The mystery rested in a section of code written an unknown programming language and used in the Duqu Framework, a portion of the Payload DLL used by the Trojan to interact with Command & Control (C&C) servers after the malware infected system.
Less than two weeks later, Kaspersky Lab experts now say with a high degree of certainty that the Duqu framework was written using a custom object-oriented extension to C, generally called “OO C” and compiled with Microsoft Visual Studio Compiler 2008 (MSVC 2008) with special options for optimizing code size and inline expansion.

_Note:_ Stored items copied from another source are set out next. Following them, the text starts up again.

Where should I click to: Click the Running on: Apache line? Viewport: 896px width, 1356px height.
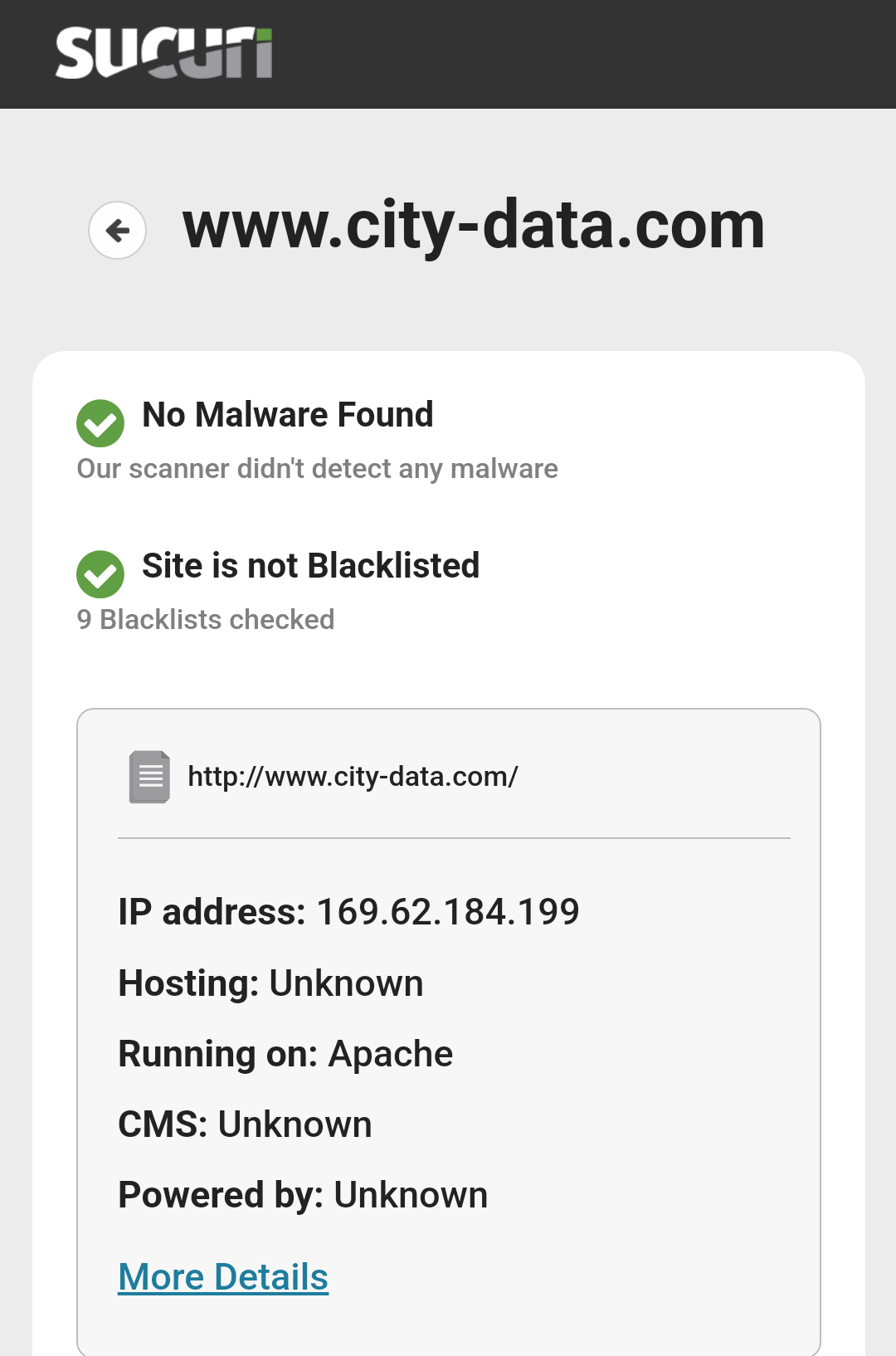pyautogui.click(x=285, y=1054)
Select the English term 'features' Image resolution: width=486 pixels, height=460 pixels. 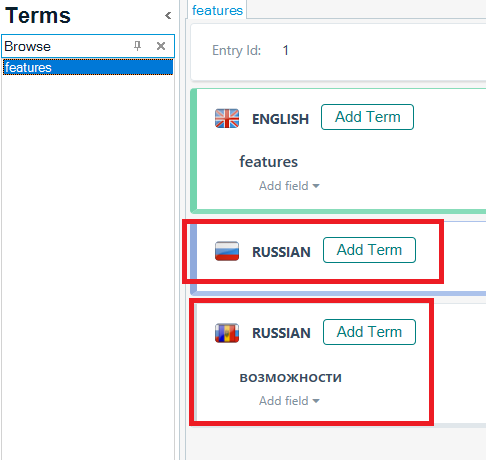(268, 162)
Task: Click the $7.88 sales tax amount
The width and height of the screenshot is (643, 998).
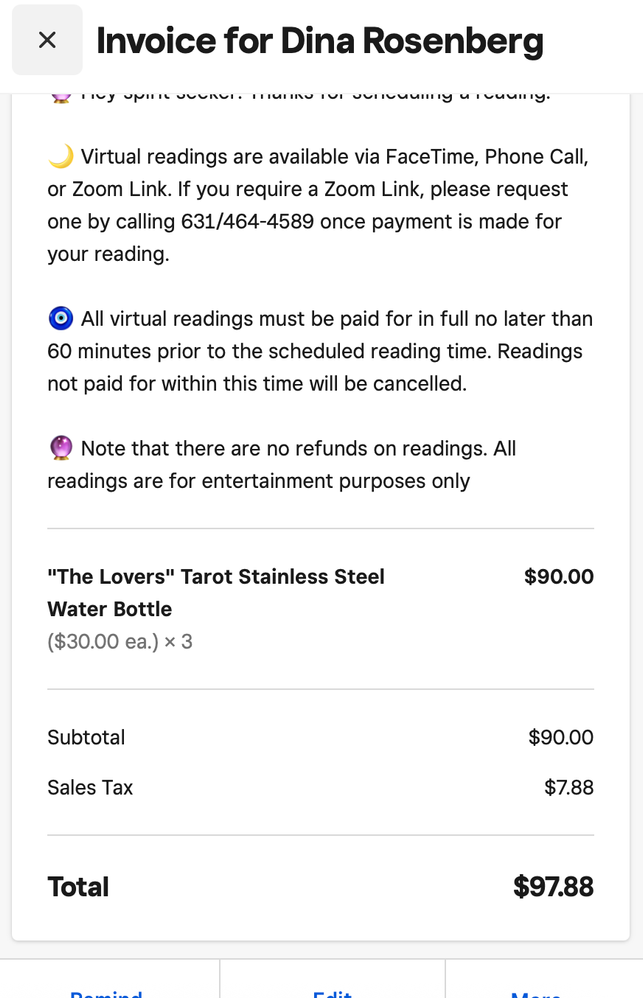Action: 568,788
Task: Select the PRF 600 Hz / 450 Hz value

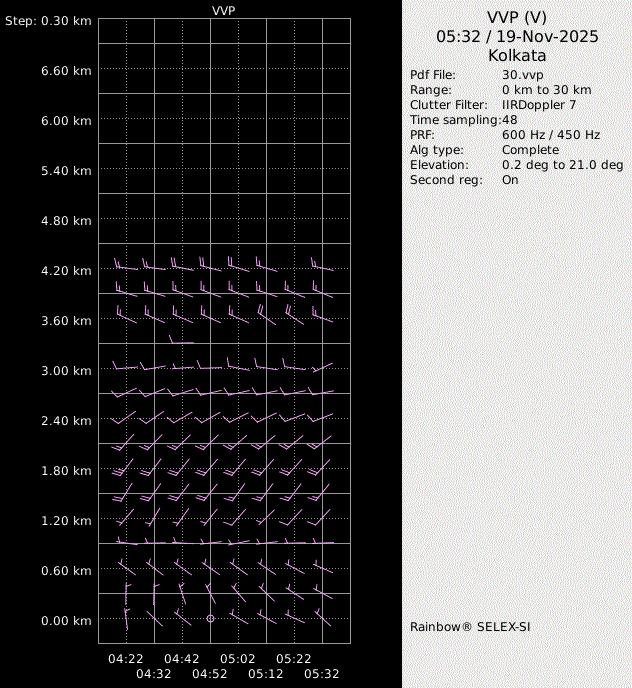Action: coord(551,135)
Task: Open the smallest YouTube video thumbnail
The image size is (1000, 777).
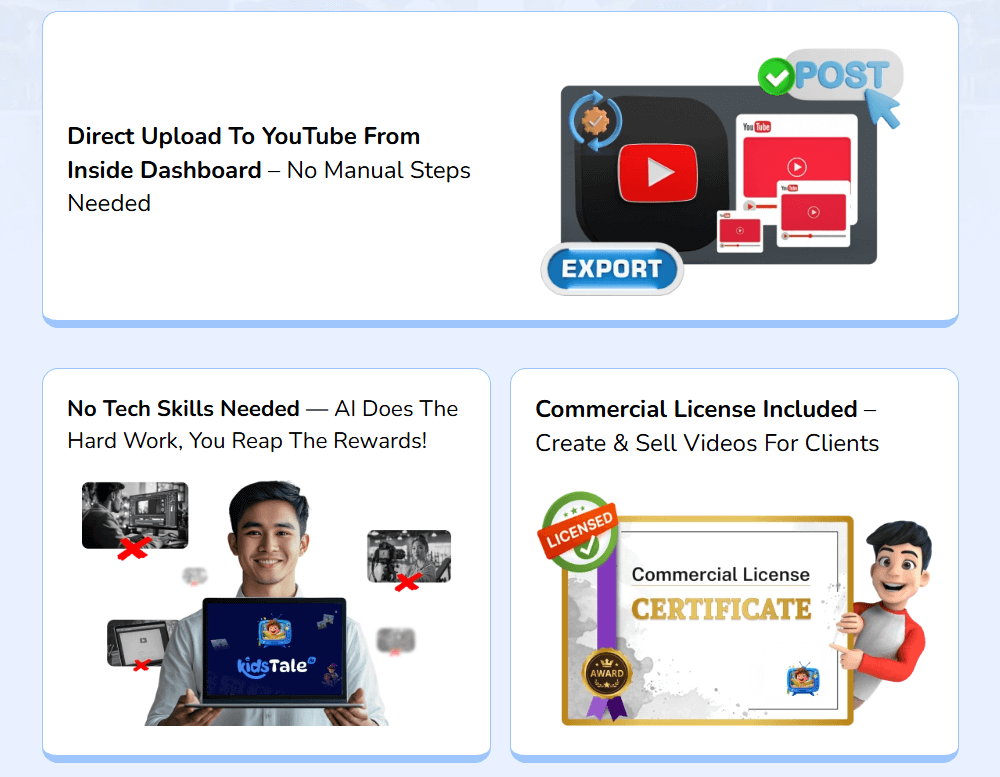Action: pos(740,231)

Why did the authors of Duqu, which is assumed to be from the same creators as Stuxnet, use OO C? While there is no easy explanation why OO C was used instead of C++ for the Duqu Framework, Kaspersky experts say there are two reasonable causes that support its use: 1) More control over the code 2) Extreme portability
“These two reasons indicate that the code was written by a team of experienced ‘old-school’ developers who wanted to create a customized framework to support a highly flexible and adaptable attack platform. The code could have been reused from previous cyber-operations and customized to integrate into the Duqu Trojan,” noted Chief Malware Expert at Kaspersky Lab in a blog post. “However, one thing is certain: these techniques are normally seen by elite software developers and almost never in today’s general malware.”